The Twenty-eighth Sunday in Ordinary Time

Isaiah 25:6-10a; Psalm 23; Philippians 4:12-14, 19-20; Matthew 22:1-14

8 October 2023 – The New York Times headline: An Attack from Gaza and an Israeli Declaration of War, Now What?

We have seen the images and heard the stories. Revulsion and fear, anger and revenge to numbness again mark our spirits. We have been here before. Heard similar stories and seen related images. The evil named. The dehumanizing of the enemy by each side. The blame proffered.

Will this war escalate to engulf the region, the world? Now what?

As a people of faith, we need to ask, “Where is God in the midst of this horror and destruction?”

There is no war that is holy. There is no war that is just. There is only war. Human beings killing human beings.

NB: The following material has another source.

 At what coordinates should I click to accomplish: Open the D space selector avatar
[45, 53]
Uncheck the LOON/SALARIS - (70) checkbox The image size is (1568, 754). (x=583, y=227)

War is the absolute failure of the human race. “War is always a defeat!” [+Francis of Rome]

“Where is God?” Have we considered that God is absent, abandoned by his sons and daughters?

If God is anywhere, is not God kneeing in a field holding in his arms the murdered body of Able, taking down from the tree the body of Absalom and crying with every parent, “If only I had died in your place,” accusing the heavens over the slaughtered children of Bethlehem, rocking and clutching his dead Son to his chest after being taken down from the cross, holding in embrace all who are dead?

Does not God weep with Eve and Adam, David, Mary and every parent throughout the ages and refuse to be consoled?

If God is anywhere, is God not in the midst of this pain and sorrow?

And what of Cain and his descendants?

Cain is vulnerable. Laid open for revenge. God put a mark on Cain to protect him. Cain belongs to God.

We are marked in the blood of the Lamb. We belong to God. “Bad and good alike”.

In the Midrashic tradition of the Jewish people, a tradition that uses story and imagination to reconcile apparent biblical contradictions, it is related…

One day the angels of God were rejoicing, dancing and singing with great excitement. God asked them, “Why are you so filled with song and dance?” They shouted with triumph, “Your children, Israel, have just walked dry shod through the Reed Sea to freedom!”

God again asked the angels, “Why are you so filled with dance and song?My children the Egyptians are dead”.